Estimation of Totals and Means in Subpopulations

Computes estimates, standard errors and confidence intervals for Totals and Means in subpopulations.

svystatTM(design, y, by = NULL, estimator = c("Total", "Mean"),
          vartype = c("se", "cv", "cvpct", "var"),
          conf.int = FALSE, conf.lev = 0.95, deff = FALSE,
          na.rm = FALSE)

# S3 method for svystatTM
coef(object, ...)
# S3 method for svystatTM
SE(object, ...)
# S3 method for svystatTM
VAR(object, ...)
# S3 method for svystatTM
cv(object, ...)
# S3 method for svystatTM
deff(object, ...)
# S3 method for svystatTM
confint(object, ...)

Arguments

design	Object of class `analytic` (or inheriting from it) containing survey data and sampling design metadata.
y	Formula defining the variables of interest. Only `numeric` or `factor` variables are allowed.
by	Formula specifying the variables that define the "estimation domains". If `NULL` (the default option) estimates refer to the whole population.
estimator	`character` specifying the desired estimator: it may be `'Total'` (the default) or `'Mean'`.
vartype	`character` vector specifying the desired variability estimators. It is possible to choose one or more of: standard error (`'se'`, the default), coefficient of variation (`'cv'`), percent coefficient of variation (`'cvpct'`), or variance (`'var'`).
conf.int	Compute confidence intervals for the estimates? The default is `FALSE`.
conf.lev	Probability specifying the desired confidence level: the default value is `0.95`.
deff	Should the design effect be computed? The default is `FALSE` (see ‘Details’).
na.rm	Should missing values (if any) be removed from the variables of interest? The default is `FALSE` (see ‘Details’).
object	An object of class `svystatTM`.
...	Additional arguments to `coef`, ..., `confint` methods (if any).

Details

This function computes weighted estimates for Totals and Means using suitable weights depending on the class of design: calibrated weights for class cal.analytic and direct weights otherwise. Standard errors for nonlinear estimators (e.g. calibration estimators) are calculated using the Taylor linearization technique.

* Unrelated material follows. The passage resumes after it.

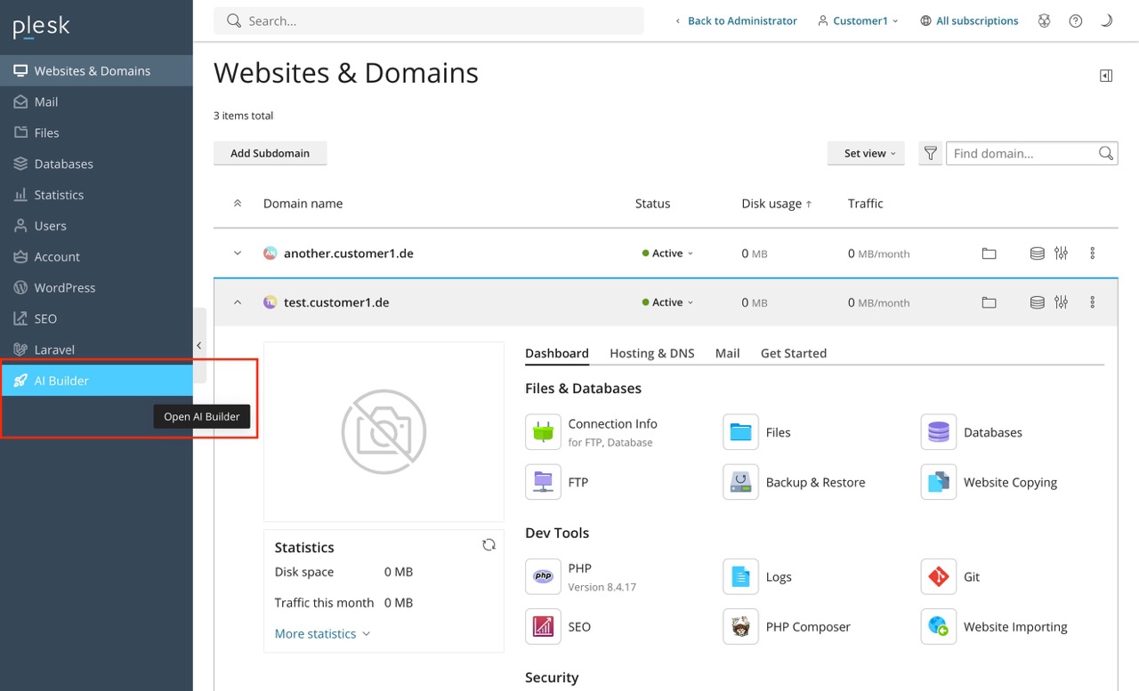Viewport: 1139px width, 691px height.
Task: Open the PHP Composer icon
Action: [739, 626]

The mandatory argument y identifies the variables of interest, that is the variables for which estimates are to be calculated. The corresponding formula should be of the type y=~var1+...+varn. The design variables referenced by y should be numeric or factor (variables of other types - e.g. character - will generate and error). It is admissible to specify for y "mixed" formulae that simultaneously contain quantitative (numeric) variables and qualitative (factor) variables.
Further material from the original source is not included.